The PCB lawyer stated it was the end of the chapter "and the text of the testimony will not be released. No more Australian players will be asked to appear before the judicial commission."
The Australian Cricket Board (ACB) had earlier refused to allow its players to appear before the judicial commission. But after a summons was issued last week, the ACB chief executive, Malcolm Speed, flew to Pakistan and held several meetings with his PCB counterparts before agreeing to allow some of his players to appear.
Besides Waugh, Shane Warne and Tim May had also accused Salim of offering them a bribe to throw the Karachi Test when Australia toured Pakistan four years ago. However, Warne is not touring with the current Australian team as he is recovering from shoulder surgery, and May has retired from international cricket.

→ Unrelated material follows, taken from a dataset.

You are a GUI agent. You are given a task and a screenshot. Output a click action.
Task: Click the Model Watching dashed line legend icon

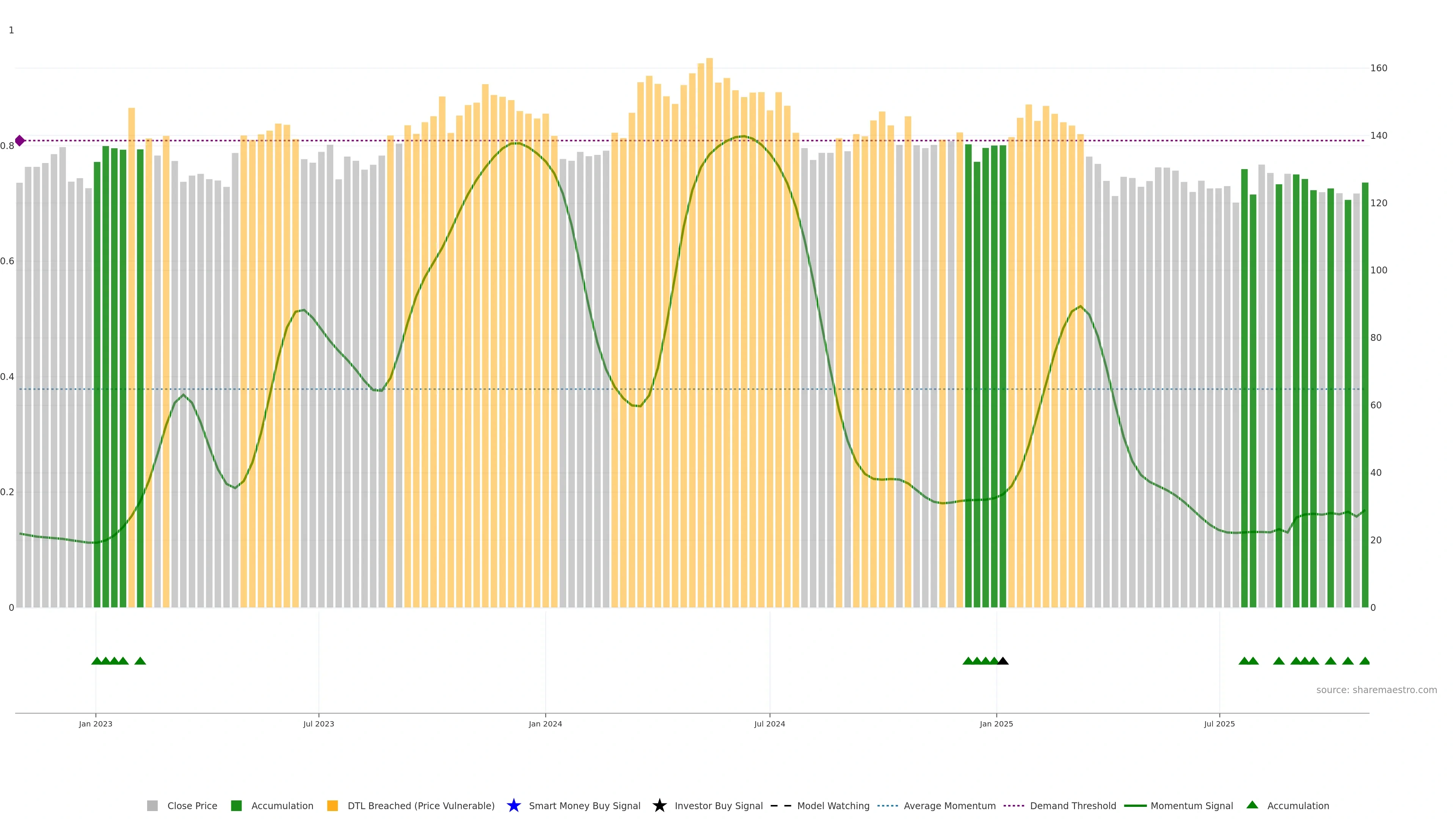coord(781,805)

Salim and Wasim played in the first Test against Australia which the tourists won by an innings and 99 runs on Monday. "Mark Waugh basically repeated what he said in his (1995) affidavit," Fazli stated.
The text of Waugh's affidavit, which was written on April 1995 at Antigua during the tour of West Indies, states: "On the Australia tour of Pakistan in 1994, I attended a Presidential reception on the night before the one- day international at Rawalpindi.
"I was standing with Shane Warne when I was approached by Salim Malik. Malik said he wanted to talk to me about my arranging four or five Australian players to perform below their best and lose the game the next day in return for $200,000 (pounds 125,000). But I told him Australians did not play their cricket that way; we play to win for the country all the time."